Mississippi State researchers develop prototype to advance cotton industry

It will make the harvesting process more consistent, efficient, and accurate.

STARKVILLE, Miss. (WCBI) – Cotton has been a part of the Mississippi landscape and economy for most of the state’s history, but that doesn’t mean that growing and harvesting is stuck in the past.

Researchers at Mississippi State are developing a robot to move the crop into the future.

The robot is designed to go into a field using AI technology to pick cotton bolls one by one on its own.

Assistant Professor Hussein Gharakhani said it will make the harvesting process more consistent, efficient, and accurate.

“These robots can play a role because they are selective harvesters. They will pick just the cotton boll and they will not touch the plastic or other contaminants so you will have very clean fiber at the end,” Gharakhani said.

The robot is made up of three main systems: detection, localization, and manipulation.

Gharakhani said that plastic is a big source of contamination in the cotton industry, and using this robot would improve the quality of the product.

Xin Zhang, a fellow researcher on the project and assistant professor at MSU, is working to combine existing technology with new innovations to create a compact marketable model.

“We’re trying to develop an integrated system with a robotic mobile platform which can navigate itself in the field, for example, it can autonomously enter a row and then with the sensing cameras it can do the detection part and see where the cotton boll is and then move along when it finishes one plant,” Zhang said.

Thevathayaraijh Thayananthan is a graduate student working on the project.

He said this type of system will allow farmers to harvest cotton earlier in the season.

“We don’t need to wait until the end of the harvesting season. We can send these robots once we’ve seen the cotton bolls.
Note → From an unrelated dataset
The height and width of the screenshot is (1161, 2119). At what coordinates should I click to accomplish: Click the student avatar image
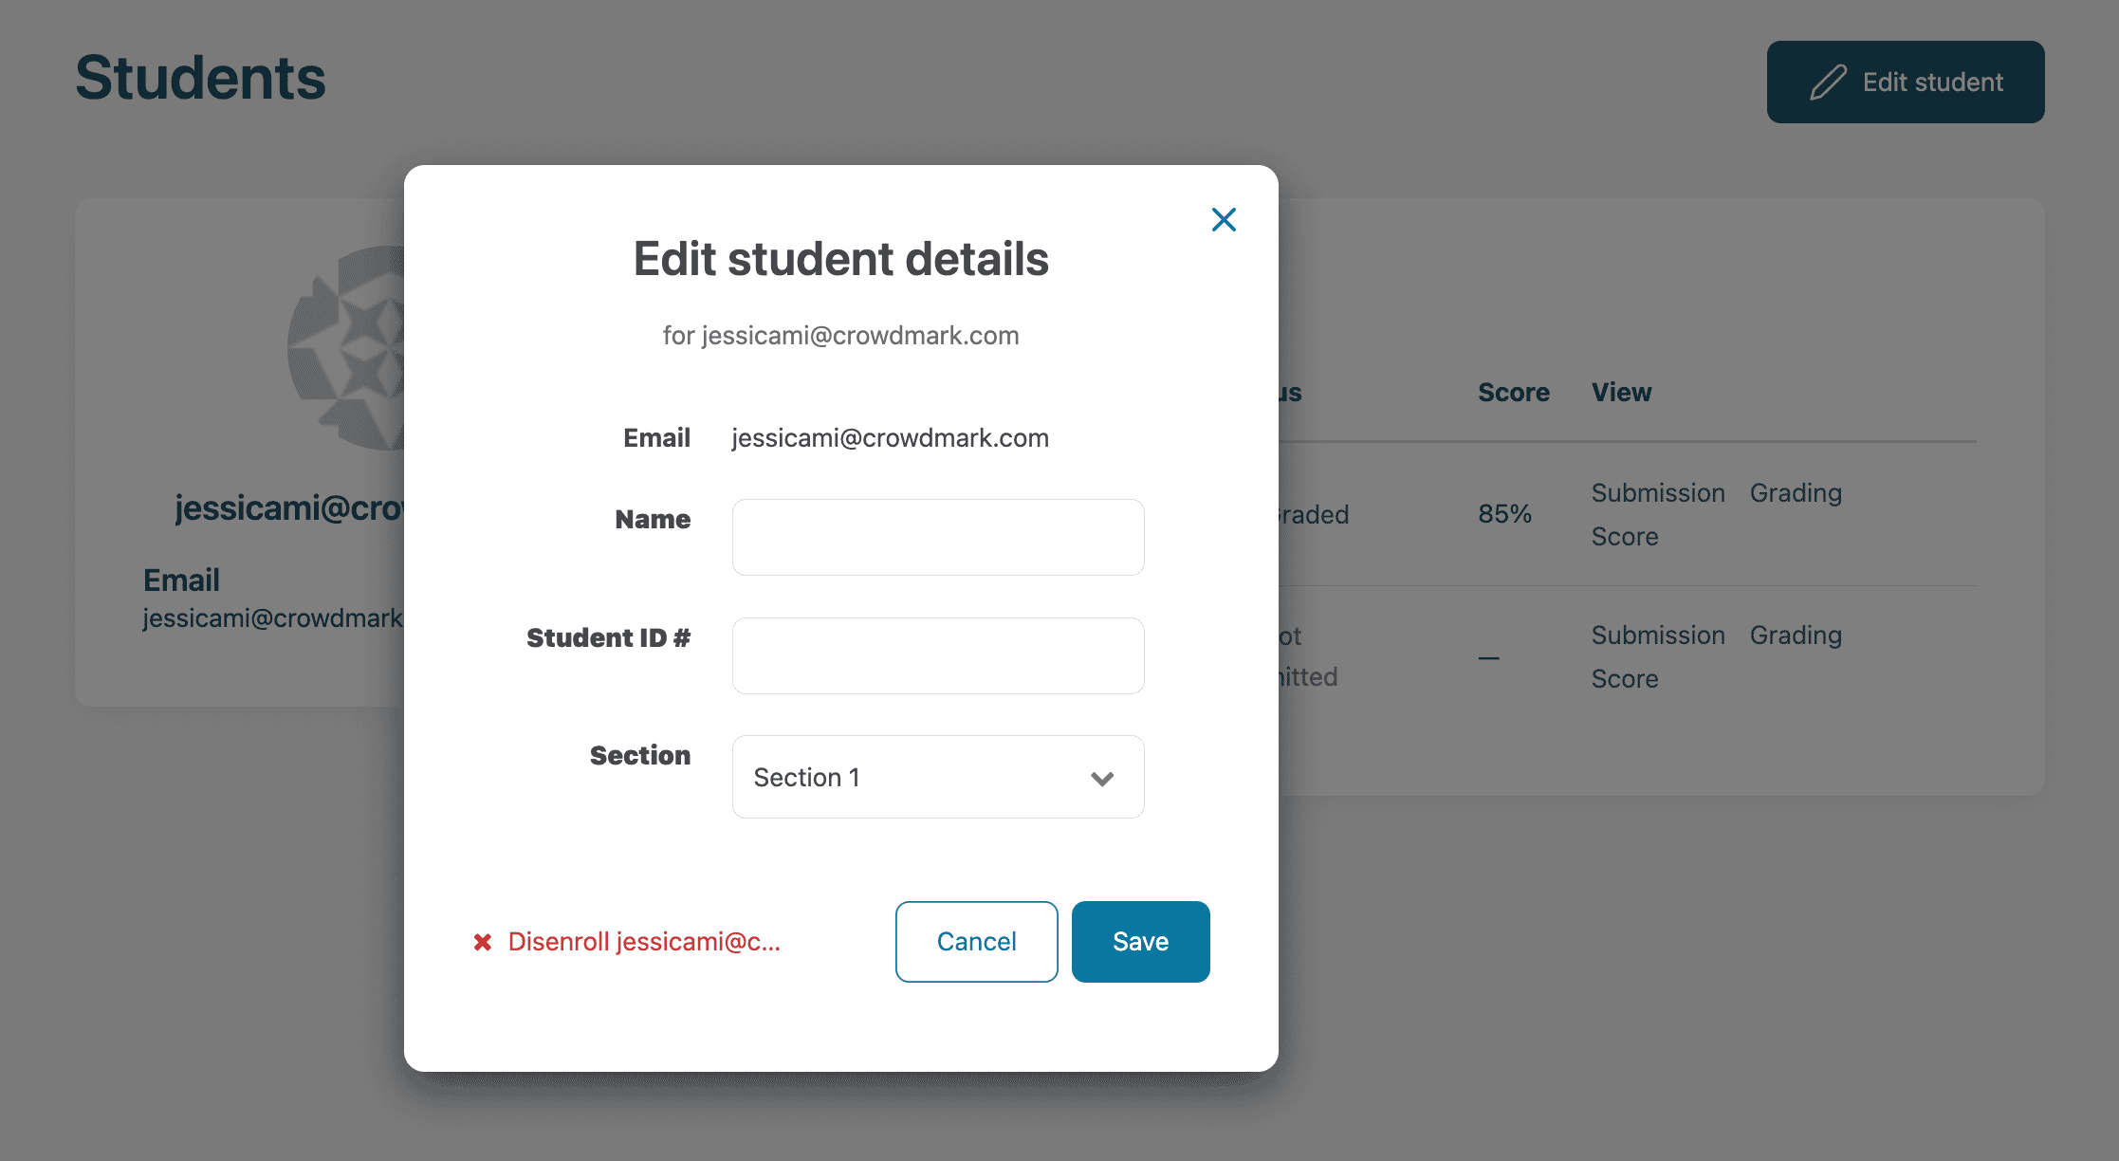click(347, 348)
This robot can autonomously get into the field it sees the cotton bolls and it can pick them autonomously, so we don’t need to wait until the whole harvesting season and we don’t need to bring in the harvester at the end,” Thayananthan said.

The robotic system still has a long way to go but the researchers are hopeful it will continue to integrate technology into agriculture and eventually be sustainable in the fields year-round.